Entre la fin des années 80 et le milieu des années 90, le film d'horreur connut une période difficile. La production transalpine ayant quasiment disparue, les rares films provenants des USA
n'étaient destinés qu'au marché de la vidéo, obligeant les fans à revoir en boucle, leurs classiques devant leur téléviseurs. On pensait donc le temps des "Vendredi 13", "Halloween" et consort,
définitivement révolu, jusqu'au jour où les frères Weinstein, alors tout auréolés par le succès de "Pulp Fiction", décident de produire le script d'un tout nouveau scénariste Kevin Williamson et
de mettre derrière la caméra un excellent artisan en la personne de Wes Craven, le fameux réalisateur des "Griffes de la Nuit", pour relancer le genre avec cette histoire de meurtres en série
dans une petite bourgade américaine.
Ce qui aurait pu devenir un slasher de plus et enterrer définitivement ce genre de cinéma, va, au contraire, s'avérer une véritable renaissance. La bonne idée de Williamson aura tout d'abord été
d'intégrer dans son script la véritable culture du genre en bombardant le scénario de références, presque à l'excès, ne reniant aucunement ce qui avait déja été fait et permettant de
raccrocher les fans de la première heure. Evitant donc toute trahison, il a donc le champs libre pour installer son histoire au milieu d'une bande de lycéens, victimes un par un, du sceau d'un
meurtrier non indéntifié. Malgré tout cela, certains pourront reprocher une certaine ironie qui peut être mal interprétée par les amateurs du genre. Il suffit de voir le masque du tueur et son
évidente maladresse pour s'en convaincre. On est quand même loin des "indestructibles" tels que Jason Voorhees de "Vendredi 13", Michael Myers de "Halloween" ou de Freddy Krueger du même Wes
Craven. La question mérite d'être posée...

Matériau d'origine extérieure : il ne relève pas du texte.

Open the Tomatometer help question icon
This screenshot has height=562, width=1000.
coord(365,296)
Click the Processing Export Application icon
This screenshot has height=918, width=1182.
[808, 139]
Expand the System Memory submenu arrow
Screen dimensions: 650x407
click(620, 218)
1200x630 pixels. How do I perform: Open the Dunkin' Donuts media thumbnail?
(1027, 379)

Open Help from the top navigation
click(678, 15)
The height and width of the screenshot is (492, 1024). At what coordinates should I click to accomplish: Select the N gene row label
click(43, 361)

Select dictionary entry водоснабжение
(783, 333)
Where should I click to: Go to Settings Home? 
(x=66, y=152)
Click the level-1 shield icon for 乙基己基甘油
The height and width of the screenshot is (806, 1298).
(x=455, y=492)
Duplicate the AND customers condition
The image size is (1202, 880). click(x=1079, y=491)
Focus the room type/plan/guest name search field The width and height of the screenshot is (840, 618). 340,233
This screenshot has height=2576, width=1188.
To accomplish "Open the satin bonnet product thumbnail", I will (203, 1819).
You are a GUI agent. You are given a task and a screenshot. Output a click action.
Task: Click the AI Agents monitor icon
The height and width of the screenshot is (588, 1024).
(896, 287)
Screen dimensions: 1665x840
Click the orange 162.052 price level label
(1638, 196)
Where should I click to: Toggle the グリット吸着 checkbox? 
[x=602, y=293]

Revenons au film en lui-même qui, au dela du fait qu'il remit sur pied un genre quasiment mort, s'avère être un slasher de bon cru, multipliant les pistes de manière classique mais subtile,
permettant de laisser planer le suspens quant à l'identité du meurtrier jusqu'au très long, mais néanmoins réussi, final. La violence graphique reste sobre par rapport à la production actuelle
("Hostel" et compagnie...) mais garde un impact tout à fait intact. On pourra cependant regretter les effets sonores abondants destinés à soulever inutilement une quelconque
peur. A force, cela devient viter lassant.
Au nombre de pistes développées par le script, le casting se veut donc riche avec une nouvelle génération d'acteurs qui ont, par la suite, poursuivi leur carrière avec plus ou moins de réussite.
De Neve Campbell à Rose McGowan en passant par Courteney Cox, David Arquette et les autres, chacun campe un suspect potentiel tout à fait crédible.
Bref, même si avec le recul, le film n'a rien de révolutionnaire en soi (on a quand même vu mieux depuis), il s'avère être un slasher tout à fait solide et agréable à suivre, se permettant
même de souveler le débat de l'influence soit disant néfaste des film d'horreur sur les adolescents. On saluera cet effort.